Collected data
= = = = = = =

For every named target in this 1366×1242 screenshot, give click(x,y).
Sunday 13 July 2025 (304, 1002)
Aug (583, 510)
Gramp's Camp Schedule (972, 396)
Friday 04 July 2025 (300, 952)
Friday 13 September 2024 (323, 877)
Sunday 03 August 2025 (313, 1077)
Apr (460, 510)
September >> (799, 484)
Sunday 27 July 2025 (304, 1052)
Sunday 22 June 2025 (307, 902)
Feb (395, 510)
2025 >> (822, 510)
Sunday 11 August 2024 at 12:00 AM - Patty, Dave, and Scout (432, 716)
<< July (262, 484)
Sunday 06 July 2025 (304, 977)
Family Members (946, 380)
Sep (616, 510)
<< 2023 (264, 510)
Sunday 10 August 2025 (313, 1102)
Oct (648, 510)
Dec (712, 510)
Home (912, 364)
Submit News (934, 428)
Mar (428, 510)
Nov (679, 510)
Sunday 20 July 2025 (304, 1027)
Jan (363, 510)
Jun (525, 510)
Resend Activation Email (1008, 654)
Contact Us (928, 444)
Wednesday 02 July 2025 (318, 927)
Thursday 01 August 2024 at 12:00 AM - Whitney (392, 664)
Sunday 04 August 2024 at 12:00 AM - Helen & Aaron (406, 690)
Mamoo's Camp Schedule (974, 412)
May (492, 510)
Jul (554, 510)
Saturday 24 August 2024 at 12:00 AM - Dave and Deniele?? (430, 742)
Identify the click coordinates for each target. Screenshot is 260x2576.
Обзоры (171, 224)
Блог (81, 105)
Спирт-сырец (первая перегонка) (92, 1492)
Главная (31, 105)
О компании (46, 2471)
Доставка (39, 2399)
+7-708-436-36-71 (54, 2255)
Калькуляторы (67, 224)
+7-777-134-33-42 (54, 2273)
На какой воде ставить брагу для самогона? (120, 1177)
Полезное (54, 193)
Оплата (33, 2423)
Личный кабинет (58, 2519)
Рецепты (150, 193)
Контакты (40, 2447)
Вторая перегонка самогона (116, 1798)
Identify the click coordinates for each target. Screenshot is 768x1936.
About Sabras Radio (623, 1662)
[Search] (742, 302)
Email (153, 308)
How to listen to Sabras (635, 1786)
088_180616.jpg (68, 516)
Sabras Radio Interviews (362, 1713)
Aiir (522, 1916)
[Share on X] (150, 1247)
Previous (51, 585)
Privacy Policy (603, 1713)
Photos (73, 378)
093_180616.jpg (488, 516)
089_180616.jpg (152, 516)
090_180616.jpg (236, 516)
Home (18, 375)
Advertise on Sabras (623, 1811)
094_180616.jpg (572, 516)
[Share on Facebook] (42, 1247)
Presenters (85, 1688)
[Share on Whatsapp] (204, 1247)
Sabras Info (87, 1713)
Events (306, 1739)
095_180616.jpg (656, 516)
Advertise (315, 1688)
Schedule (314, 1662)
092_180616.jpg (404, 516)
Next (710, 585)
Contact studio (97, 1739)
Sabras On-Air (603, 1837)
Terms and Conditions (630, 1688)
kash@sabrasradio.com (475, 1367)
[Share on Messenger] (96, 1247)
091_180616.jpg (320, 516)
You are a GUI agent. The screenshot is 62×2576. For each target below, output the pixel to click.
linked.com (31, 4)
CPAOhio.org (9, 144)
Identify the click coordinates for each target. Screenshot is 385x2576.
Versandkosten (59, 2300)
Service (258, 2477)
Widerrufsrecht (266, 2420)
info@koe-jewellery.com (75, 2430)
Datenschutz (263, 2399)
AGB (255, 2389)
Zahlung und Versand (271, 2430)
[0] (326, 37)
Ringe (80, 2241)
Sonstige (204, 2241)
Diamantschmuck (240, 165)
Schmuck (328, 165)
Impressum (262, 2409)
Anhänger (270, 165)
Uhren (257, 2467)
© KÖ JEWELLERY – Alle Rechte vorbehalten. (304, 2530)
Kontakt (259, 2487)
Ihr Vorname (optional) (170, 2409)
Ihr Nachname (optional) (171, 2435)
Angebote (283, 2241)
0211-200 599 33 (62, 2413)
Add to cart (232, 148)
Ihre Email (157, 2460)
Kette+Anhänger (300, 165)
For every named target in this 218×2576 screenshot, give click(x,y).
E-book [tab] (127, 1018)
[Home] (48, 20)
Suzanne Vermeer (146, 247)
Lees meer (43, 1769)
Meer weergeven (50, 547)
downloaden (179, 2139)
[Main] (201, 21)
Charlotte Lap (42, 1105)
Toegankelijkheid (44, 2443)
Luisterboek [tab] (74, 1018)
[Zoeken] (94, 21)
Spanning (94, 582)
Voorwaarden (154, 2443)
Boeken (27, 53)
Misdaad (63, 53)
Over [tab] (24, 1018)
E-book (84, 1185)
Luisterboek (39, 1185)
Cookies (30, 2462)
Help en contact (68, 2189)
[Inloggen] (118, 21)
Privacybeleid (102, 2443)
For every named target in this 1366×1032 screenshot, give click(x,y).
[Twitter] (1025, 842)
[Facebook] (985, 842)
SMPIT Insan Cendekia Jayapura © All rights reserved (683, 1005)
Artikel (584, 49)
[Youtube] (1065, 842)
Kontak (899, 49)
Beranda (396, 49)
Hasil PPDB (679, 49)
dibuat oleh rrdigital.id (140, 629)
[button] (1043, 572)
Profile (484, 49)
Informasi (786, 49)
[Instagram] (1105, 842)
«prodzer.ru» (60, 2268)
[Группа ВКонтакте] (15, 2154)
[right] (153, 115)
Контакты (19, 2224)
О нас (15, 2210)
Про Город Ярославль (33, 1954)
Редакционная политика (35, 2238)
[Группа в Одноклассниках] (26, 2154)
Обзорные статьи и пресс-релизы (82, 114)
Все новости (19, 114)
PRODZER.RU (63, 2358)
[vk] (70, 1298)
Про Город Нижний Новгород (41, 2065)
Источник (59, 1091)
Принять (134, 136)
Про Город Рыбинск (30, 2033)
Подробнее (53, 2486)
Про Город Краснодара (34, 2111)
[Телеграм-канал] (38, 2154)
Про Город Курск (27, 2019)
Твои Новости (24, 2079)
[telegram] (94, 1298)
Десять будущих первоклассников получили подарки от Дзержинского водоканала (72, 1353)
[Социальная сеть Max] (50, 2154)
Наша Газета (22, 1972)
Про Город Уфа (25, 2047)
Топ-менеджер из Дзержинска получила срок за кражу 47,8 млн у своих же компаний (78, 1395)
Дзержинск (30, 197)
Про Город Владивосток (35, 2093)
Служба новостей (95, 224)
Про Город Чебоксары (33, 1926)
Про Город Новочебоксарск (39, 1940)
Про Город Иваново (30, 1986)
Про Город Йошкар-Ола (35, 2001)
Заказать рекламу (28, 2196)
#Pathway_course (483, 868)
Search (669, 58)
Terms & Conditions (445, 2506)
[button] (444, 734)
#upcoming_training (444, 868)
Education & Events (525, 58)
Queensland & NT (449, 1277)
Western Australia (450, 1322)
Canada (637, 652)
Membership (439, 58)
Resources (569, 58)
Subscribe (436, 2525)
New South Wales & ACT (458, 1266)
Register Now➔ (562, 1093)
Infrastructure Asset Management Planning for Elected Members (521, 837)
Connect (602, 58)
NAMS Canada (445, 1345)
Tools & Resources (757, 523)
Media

= = = = = = =

● **The task**
Each line in the entries above, starting at the line with "kash@sabrasradio.com (475, 1367)" and ending at the line with "Sonstige (204, 2241)", is to be printed exactly, and only those lines.

● **Solution**
kash@sabrasradio.com (475, 1367)
[Share on Messenger] (96, 1247)
091_180616.jpg (320, 516)
You are a GUI agent. The screenshot is 62×2576. For each target below, output the pixel to click.
linked.com (31, 4)
CPAOhio.org (9, 144)
Identify the click coordinates for each target. Screenshot is 385x2576.
Versandkosten (59, 2300)
Service (258, 2477)
Widerrufsrecht (266, 2420)
info@koe-jewellery.com (75, 2430)
Datenschutz (263, 2399)
AGB (255, 2389)
Zahlung und Versand (271, 2430)
[0] (326, 37)
Ringe (80, 2241)
Sonstige (204, 2241)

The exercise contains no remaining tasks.